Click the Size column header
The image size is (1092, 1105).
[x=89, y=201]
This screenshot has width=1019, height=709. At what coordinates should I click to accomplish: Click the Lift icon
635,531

* * *

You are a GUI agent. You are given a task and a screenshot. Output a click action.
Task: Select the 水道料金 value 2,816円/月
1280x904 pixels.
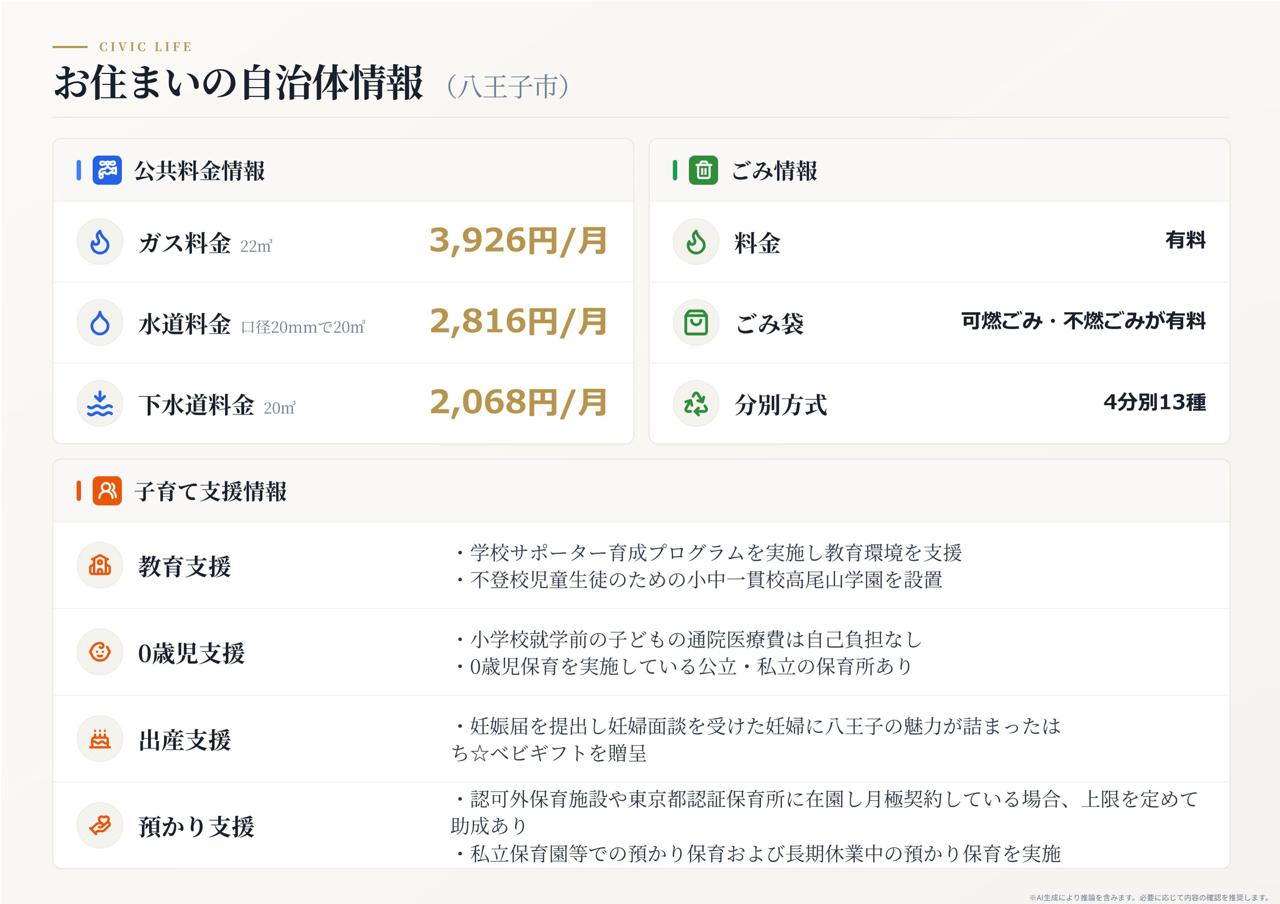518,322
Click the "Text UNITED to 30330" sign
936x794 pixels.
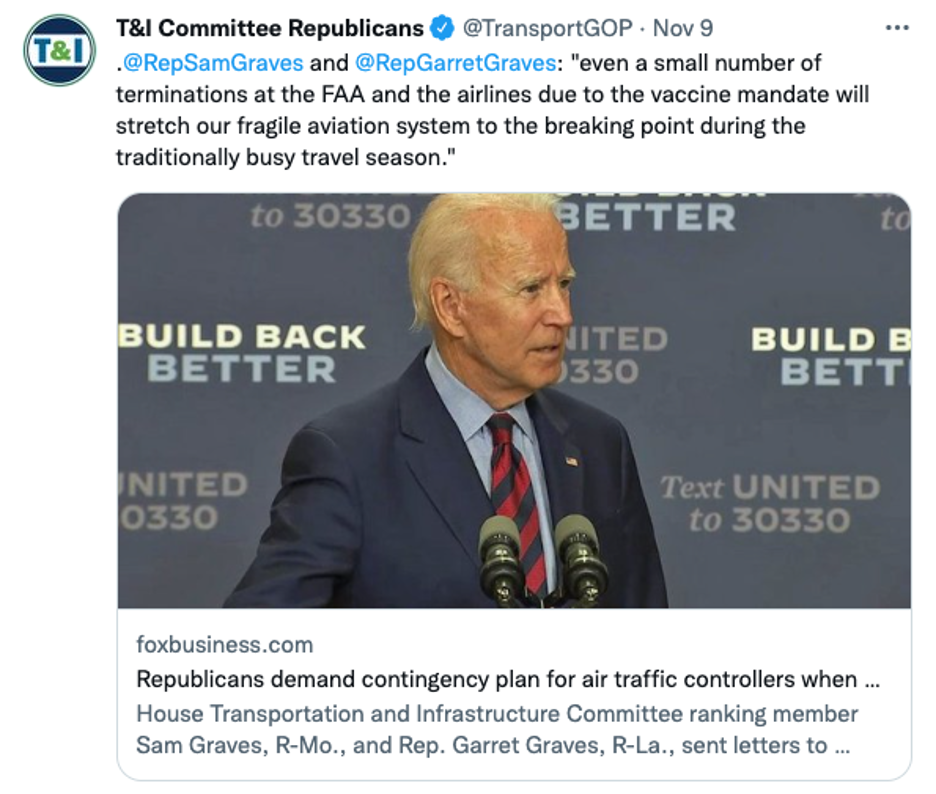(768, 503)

...

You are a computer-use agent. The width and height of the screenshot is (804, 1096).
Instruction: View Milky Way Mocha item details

→ **About this task**:
Across the entries, how many lines contain the word "agent"? State that number and nothing else.

→ **Result for this exercise**:
2